According to a new research, introducing babies and toddlers to a lower-protein Nordic-style diet with a greater focus on plant-based foods may be the key to healthier eating habits.
The new Nordic diet includes roots, berries, fruit, and vegetables. Some infants began to receive taster portions of the new Nordic diet along with formula milk or breast milk at the age of 18 months.
These infants were eating vegetables in an amount 46 percent higher than those to whom a conventional diet was given. This is almost double the amount of vegetables eaten by infants who were fed s conventional diet.
Researchers from Sweden and the United States studied two groups of infants which included infants from 4 to 18 month-old. Two hundred and fifty (250) infants took part and 82 percent completed the study.
The study shows that the eating patterns of toddlers in the two groups were quite different.
Those taking the new Nordic diet, and receiving Nordic homemade baby-food recipes, protein reduced baby-food products, and social media support from other parents, consumed 42 to 45 percent more vegetables and fruits at 12 to 18 months of age as compared to those who took the traditional diet advised by the Swedish Food Agency.
Fruit consumption remained constant in the traditional diet group, however between 12 and 18 months, infants who received the traditional diet ate 36 percent fewer vegetables.
The average protein intake in infants who were on the Nordic diet was 17 to 29 percent lower than that of those on the conventional diet at 12 to 18 months of age.
This protein reduction in the Nordic diet group was replaced by more carbohydrates from vegetables, not more cereals, together with some extra fat from rapeseed oil.
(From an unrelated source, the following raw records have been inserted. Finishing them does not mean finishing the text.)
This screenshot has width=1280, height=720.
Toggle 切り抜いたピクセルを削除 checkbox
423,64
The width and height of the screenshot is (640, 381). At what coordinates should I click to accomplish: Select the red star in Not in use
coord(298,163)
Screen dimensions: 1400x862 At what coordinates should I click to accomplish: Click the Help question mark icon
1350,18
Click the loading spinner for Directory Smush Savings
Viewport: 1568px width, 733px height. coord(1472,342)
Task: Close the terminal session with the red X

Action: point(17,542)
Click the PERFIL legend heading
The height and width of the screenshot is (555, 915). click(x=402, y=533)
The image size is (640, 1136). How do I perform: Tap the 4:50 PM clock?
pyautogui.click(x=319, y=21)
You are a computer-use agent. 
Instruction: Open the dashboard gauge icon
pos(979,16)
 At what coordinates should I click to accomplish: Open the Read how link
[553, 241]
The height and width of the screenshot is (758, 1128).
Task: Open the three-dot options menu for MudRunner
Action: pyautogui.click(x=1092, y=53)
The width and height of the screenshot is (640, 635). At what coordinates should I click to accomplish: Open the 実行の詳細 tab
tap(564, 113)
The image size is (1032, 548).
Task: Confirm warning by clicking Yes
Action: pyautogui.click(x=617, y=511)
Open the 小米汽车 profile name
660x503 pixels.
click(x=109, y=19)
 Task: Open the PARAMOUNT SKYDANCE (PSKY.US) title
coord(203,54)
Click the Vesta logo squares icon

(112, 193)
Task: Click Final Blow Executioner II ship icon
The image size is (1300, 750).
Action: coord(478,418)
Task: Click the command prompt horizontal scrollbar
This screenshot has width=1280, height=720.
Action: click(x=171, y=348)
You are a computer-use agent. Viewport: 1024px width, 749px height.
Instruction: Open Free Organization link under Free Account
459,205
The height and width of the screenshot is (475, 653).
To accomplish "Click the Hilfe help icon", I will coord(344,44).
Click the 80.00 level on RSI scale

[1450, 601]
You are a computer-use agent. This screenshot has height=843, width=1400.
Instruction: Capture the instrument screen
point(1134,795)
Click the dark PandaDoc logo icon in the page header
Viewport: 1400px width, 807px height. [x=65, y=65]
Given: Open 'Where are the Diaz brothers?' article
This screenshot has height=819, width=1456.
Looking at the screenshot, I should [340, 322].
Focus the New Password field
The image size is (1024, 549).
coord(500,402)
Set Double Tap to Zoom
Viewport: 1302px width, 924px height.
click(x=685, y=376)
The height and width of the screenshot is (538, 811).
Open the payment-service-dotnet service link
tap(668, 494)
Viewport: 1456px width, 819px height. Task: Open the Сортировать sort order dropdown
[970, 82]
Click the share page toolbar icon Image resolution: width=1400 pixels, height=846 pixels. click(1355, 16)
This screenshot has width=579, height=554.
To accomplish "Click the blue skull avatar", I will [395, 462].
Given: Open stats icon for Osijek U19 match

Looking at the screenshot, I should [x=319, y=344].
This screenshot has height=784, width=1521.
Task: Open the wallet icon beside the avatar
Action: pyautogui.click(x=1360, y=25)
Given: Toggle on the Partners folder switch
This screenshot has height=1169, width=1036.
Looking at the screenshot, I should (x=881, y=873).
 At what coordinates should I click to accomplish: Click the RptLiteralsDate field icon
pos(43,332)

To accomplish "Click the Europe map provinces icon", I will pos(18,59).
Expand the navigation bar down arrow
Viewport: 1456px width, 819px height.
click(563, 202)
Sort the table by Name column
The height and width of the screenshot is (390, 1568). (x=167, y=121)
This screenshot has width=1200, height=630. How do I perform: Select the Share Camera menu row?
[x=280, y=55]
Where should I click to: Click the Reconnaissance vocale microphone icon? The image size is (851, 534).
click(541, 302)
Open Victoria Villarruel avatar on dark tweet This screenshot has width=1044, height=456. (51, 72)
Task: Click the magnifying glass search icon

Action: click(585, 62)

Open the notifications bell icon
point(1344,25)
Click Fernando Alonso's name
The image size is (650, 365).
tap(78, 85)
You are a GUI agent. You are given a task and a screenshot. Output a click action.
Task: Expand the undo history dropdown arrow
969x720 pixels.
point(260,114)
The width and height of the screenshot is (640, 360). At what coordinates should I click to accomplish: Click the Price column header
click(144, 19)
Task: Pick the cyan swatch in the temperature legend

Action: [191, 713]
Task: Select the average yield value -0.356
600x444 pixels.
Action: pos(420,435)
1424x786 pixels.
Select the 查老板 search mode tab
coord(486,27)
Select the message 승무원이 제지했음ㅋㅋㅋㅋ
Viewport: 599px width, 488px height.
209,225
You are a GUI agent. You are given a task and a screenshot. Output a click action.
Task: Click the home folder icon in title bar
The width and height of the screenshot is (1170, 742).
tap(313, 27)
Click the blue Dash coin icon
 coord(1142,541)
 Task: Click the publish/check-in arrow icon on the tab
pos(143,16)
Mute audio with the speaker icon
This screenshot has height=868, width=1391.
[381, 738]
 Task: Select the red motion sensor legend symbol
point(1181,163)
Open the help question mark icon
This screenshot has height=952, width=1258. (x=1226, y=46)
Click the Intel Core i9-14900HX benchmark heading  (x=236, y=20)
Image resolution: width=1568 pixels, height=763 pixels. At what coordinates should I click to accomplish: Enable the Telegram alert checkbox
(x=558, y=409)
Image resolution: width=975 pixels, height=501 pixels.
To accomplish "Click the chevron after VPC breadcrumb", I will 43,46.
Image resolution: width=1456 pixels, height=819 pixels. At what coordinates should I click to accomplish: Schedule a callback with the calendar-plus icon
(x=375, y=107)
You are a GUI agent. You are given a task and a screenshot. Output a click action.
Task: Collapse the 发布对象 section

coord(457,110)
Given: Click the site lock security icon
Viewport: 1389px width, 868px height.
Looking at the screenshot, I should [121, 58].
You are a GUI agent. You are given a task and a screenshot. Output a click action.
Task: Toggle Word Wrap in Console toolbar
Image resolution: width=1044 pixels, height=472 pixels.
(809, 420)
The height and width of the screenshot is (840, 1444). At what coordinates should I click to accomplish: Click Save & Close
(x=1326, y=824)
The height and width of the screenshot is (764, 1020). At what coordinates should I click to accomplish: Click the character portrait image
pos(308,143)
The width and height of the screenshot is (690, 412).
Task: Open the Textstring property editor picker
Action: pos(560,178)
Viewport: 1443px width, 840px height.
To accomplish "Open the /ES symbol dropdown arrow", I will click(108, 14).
According to the lead researcher Dr. Ulrica Johansson, lower protein intake did not appear to have any negative effects.Dr. Ulrica Johansson
The Nordic diet, which is a protein reduced diet, is safe and feasible and may contribute to healthy and sustainable eating during infancy and early childhood.
This new research is expected to pave the way to broaden the taste spectrum in infants and to provide effective strategies for instilling healthier eating habits early in life.